Bu verimli sürece karşın, festival katılımcılarından duyduğumuz aksi yönde cümleler pek iç açıcı değildi. Oyunun Mudanya’da oynandığı günün akşamı, festival katılımcılarıyla gerçekleştirilen söyleşide yapılan eleştiriler, tiyatronun içindeki kişilerin de bu türü yeterince tanımadığını ve hala ikincil gördüğünü düşünmemize neden oldu. Darbuka, zil ve def dışında enstrümanımız olmayışı, danslarda koreografi yapılmamış olması, oyunda espri için ayrımcı bir söylem kullanılması eleştirildi; argo ve hicivde ileriye gittiğimiz, popüler olanı çok fazla malzeme ettiğimiz ve hiçbir mesaj vermediğimiz söylendi.
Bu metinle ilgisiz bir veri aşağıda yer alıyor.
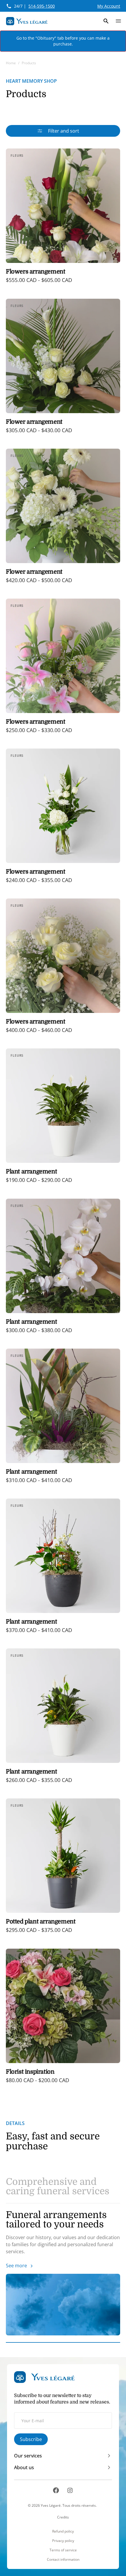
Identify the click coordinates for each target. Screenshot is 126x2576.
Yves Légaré (51, 2505)
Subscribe (31, 2439)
Orta oyununu iyi bilen biri için bu eleştirilerin cevabı son derece net ancak bir kez daha söylemekte yarar var. Orta oyunu halkın kendi imkanlarıyla, beraber eğlenme ve beraber üretme mantığıyla sergilendiğinden bu oyunlarda gelişmiş enstrümanlara rastlanmaz. Sözlerin bile doğaçlama olduğu oyunda, kurallı bir koreografiyle yöresel danslar yapmak onun doğasına aykırıdır. Temel hedef gülmece olduğu için her şey hatta gerekirse ayrımlar bile ona malzeme edilir, hedefsiz her şey alaya alınır: Siyahiler, zeka sorunu olan çocuklar, fiziksel kusurlular ve daha fazlası… Popüler halk tiyatrosu olduğu için argo ve küfür vazgeçilmezdir, halk bunu sever, metinler ağza alınmayacak küfürlerle doludur; adından anlaşılacağı gibi, popüler ve gündelik olan da ana malzemelerden biridir. Kaldı ki liseli gençlerin oyunu sevmesi, tam da onların kültür ve alışkanlıklarından olan popüler malzemeler nedeniyle oldu. Son olarak orta oyunu mesaj kaygısı gütmez, amaç gülmecedir, mesaj ya da sistemli bir toplumsal eleştiri içerse, zaten imparatorlukta oynanması mümkün olmazdı. Güncel göndermeler güldürünün içinden bir parça ele gelir ama kahkahanın içinde kaybolup gider. Bu kadar fazla yorulduğumuz ve izleyiciden tam verim aldığımız bir etkinlikte, katılımcılardan bunları duymak bizi üzdü. Ancak daha üzücü olanı, türün, tiyatro alanında yeterince bilinmiyor ve görece değersiz görülüyor oluşuydu…
Söyleşi
Bütün bunlar bir tarafa, festival süreci bizim için kimi zaman yorucu kimi zaman üzücü, çoğunlukla olumlu ve mutluluk vericiydi. Festivale katılım amacımız olan orta oyununu tanıtmak ve sevdirmek ereğine ulaşmış sayılırız. Son bir noktanın altını çizmekte fayda var. Amacımız orta oyununu geçmişteki haliyle, olduğu gibi yeniden canlandırmak ve üretmek değil, bu türün çağdaş tiyatroya model olacağı iddiasında da değiliz. Zaten bugünün koşullarında onu, geçmişteki haliyle çağdaş bir tiyatro örneği olarak oynamak da mümkün değil. Ama bu türün içinde bize ait olan, batı tiyatrosuna oranla çok daha bizden olan bir şeyler var, bu yüzden onu ve ona yakın özellikler taşıyan ürünleri seviyoruz, ayrıca bu biçimde göstermeci yapı, soyut anlatım gibi çağdaş nitelikler de var. Bu nedenle onunla yeniden karşılaşmak, yüzleşmek, onu kullanıp dönüştürmek gereği üzerinde duruyoruz. Ancak bunu yapmak için önce onu iyi tanımak gerekiyor. Yapmaya çalıştığımız, hesaplaşacağımız bir formu öncelikle tanıtmak ve sevdirmek, festivalde bunu yapabildiğimiz kanaatindeyim.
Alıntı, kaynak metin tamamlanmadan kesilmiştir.